■ **What this task involves**: Nothing is needed except the lines below that run from the one with "Click the 400 y-axis tick label" through the one with "You are a computer-use agent. 1568x783", repeated exactly.

■ **Supplied entries**:
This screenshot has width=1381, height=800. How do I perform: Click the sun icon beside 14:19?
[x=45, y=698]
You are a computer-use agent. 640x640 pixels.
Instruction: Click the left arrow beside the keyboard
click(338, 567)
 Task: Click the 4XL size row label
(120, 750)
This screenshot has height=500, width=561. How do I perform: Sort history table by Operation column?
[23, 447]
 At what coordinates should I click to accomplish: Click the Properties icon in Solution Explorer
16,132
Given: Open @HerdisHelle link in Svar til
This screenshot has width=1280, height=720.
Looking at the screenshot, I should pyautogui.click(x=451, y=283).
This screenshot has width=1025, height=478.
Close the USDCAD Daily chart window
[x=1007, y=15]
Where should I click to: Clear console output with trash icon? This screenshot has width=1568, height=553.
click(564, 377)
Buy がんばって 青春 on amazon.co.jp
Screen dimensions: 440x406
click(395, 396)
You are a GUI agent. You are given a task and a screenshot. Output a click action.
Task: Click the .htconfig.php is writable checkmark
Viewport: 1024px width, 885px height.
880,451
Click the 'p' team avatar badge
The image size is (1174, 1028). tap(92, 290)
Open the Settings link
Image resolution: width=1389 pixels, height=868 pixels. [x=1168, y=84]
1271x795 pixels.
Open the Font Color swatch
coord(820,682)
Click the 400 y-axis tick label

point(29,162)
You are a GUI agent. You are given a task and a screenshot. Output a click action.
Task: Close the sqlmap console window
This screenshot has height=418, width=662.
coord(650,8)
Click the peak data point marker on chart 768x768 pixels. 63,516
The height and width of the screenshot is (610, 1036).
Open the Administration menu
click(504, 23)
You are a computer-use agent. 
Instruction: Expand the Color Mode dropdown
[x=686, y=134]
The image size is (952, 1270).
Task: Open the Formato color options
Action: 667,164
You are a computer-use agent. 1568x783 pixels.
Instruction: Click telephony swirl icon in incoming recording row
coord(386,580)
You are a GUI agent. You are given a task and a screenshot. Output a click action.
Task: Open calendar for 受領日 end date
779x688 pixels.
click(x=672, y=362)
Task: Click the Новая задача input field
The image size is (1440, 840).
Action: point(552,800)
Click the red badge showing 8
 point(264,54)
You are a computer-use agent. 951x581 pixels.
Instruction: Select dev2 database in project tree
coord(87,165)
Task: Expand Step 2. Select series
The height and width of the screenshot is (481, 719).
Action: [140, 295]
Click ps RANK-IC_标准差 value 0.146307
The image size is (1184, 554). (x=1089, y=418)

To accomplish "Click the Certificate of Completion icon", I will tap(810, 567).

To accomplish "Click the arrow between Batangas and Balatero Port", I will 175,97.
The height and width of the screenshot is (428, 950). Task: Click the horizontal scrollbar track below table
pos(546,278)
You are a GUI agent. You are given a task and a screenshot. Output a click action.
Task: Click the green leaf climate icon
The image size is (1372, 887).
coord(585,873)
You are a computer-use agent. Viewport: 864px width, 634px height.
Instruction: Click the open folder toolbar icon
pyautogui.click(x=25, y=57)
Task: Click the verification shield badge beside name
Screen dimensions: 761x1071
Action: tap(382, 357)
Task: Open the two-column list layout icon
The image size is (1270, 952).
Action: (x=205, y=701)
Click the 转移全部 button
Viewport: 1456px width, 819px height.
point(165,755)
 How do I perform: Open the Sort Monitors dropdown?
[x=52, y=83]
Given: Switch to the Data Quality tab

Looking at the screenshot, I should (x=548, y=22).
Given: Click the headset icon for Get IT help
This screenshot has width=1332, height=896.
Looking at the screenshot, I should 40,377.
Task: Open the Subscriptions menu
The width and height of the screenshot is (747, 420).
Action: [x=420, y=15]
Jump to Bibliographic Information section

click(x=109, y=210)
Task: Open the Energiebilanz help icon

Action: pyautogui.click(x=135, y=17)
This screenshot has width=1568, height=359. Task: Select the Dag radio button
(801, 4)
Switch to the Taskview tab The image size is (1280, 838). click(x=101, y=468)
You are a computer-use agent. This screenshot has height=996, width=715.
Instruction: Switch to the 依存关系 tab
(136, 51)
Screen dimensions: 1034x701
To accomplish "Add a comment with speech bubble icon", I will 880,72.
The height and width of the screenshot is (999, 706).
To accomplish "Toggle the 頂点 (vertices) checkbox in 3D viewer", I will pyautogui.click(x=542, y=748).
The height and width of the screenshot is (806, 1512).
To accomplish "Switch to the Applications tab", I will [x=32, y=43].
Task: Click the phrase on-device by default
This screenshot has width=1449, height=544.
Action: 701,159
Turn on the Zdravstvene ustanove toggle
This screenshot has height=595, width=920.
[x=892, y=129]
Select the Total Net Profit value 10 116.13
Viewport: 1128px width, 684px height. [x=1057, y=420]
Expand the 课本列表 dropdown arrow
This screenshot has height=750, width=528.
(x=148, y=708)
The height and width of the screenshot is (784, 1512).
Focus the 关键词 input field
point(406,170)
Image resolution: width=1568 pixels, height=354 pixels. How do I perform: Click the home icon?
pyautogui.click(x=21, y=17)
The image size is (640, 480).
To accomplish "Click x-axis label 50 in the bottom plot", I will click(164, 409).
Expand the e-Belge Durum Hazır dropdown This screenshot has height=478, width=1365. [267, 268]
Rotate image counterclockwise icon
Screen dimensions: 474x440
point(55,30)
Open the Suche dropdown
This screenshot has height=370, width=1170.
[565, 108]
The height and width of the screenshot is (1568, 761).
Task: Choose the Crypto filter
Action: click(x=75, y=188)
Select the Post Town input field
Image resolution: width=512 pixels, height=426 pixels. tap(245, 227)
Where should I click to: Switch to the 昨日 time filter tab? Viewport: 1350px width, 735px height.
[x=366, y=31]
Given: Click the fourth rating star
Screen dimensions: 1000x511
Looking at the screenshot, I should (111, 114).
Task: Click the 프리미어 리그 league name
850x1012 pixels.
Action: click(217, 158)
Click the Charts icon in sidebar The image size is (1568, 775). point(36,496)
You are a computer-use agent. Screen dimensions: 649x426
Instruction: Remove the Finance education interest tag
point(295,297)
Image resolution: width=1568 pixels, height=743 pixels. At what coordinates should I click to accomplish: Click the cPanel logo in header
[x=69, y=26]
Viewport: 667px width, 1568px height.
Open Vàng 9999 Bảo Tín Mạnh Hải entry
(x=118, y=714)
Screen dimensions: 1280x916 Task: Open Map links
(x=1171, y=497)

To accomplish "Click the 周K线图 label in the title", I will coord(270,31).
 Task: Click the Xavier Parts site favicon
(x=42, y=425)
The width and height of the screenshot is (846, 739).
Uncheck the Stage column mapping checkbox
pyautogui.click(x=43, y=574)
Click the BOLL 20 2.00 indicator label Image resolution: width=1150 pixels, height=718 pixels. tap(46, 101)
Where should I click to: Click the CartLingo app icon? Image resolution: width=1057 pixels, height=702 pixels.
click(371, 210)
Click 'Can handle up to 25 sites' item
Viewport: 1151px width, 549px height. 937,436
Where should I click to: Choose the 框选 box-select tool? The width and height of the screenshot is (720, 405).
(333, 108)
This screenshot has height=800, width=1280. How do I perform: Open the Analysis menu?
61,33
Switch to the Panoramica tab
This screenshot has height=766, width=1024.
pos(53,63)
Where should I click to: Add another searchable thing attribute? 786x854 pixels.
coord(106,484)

■ **Response**:
Click the 400 y-axis tick label

point(29,162)
You are a GUI agent. You are given a task and a screenshot. Output a click action.
Task: Close the sqlmap console window
This screenshot has height=418, width=662.
coord(650,8)
Click the peak data point marker on chart 768x768 pixels. 63,516
The height and width of the screenshot is (610, 1036).
Open the Administration menu
click(504, 23)
You are a computer-use agent. 
Instruction: Expand the Color Mode dropdown
[x=686, y=134]
The image size is (952, 1270).
Task: Open the Formato color options
Action: 667,164
You are a computer-use agent. 1568x783 pixels.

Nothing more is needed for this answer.